*What needs to be done*
After locating the line with "Task: Select the evaluateRisk function name", repeat it and every following line to the end of the listing, exactly. Omit the pictures.

*Data for processing*
══════════
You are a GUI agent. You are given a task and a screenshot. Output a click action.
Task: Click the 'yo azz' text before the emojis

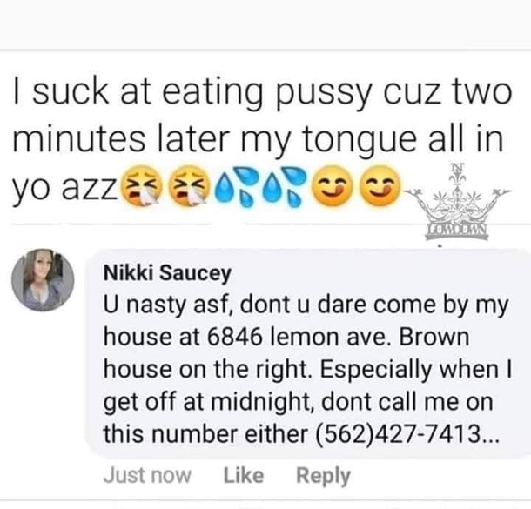[x=65, y=188]
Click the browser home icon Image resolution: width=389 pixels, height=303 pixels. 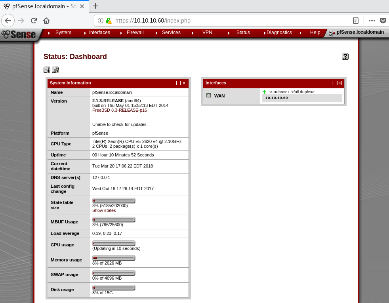(46, 21)

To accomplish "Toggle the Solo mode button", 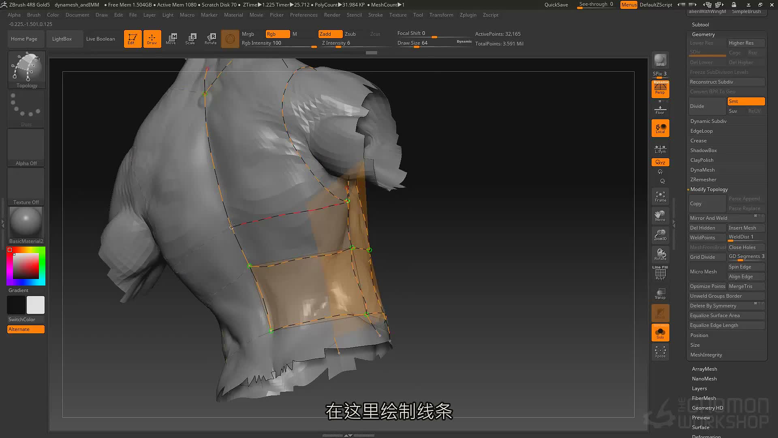I will point(660,333).
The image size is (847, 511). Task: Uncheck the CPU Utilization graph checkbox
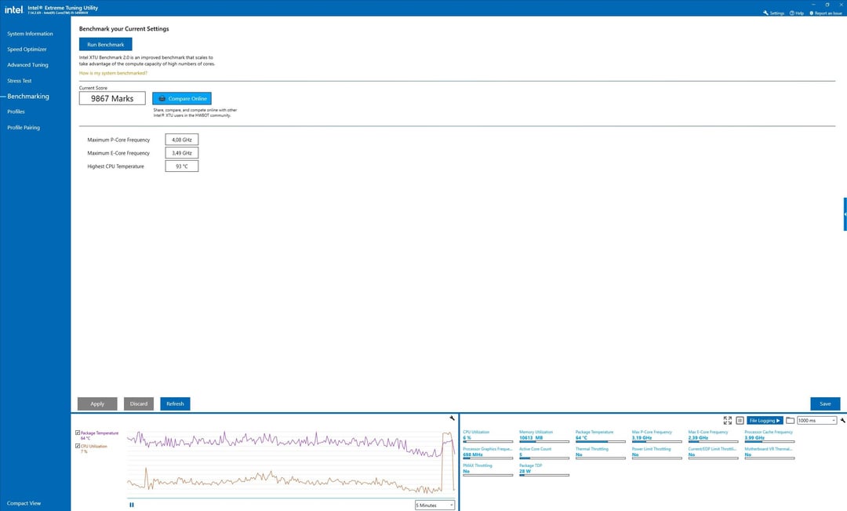[x=78, y=446]
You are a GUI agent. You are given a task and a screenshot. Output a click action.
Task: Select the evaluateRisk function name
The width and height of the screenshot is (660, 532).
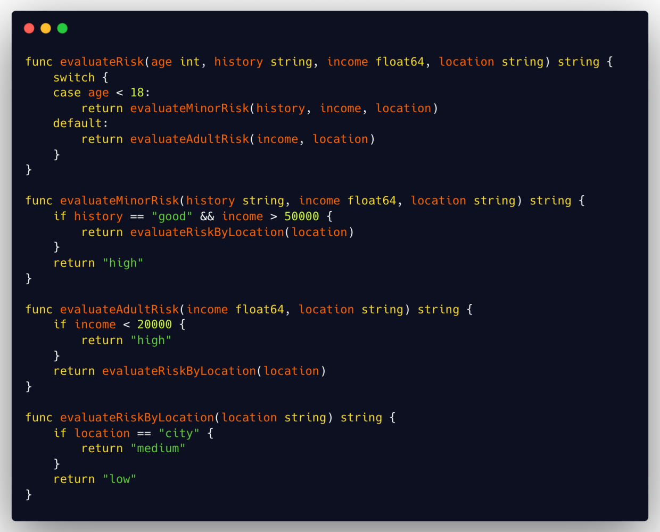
══════════
*Result of the exercise*
Task: Select the evaluateRisk function name
The width and height of the screenshot is (660, 532).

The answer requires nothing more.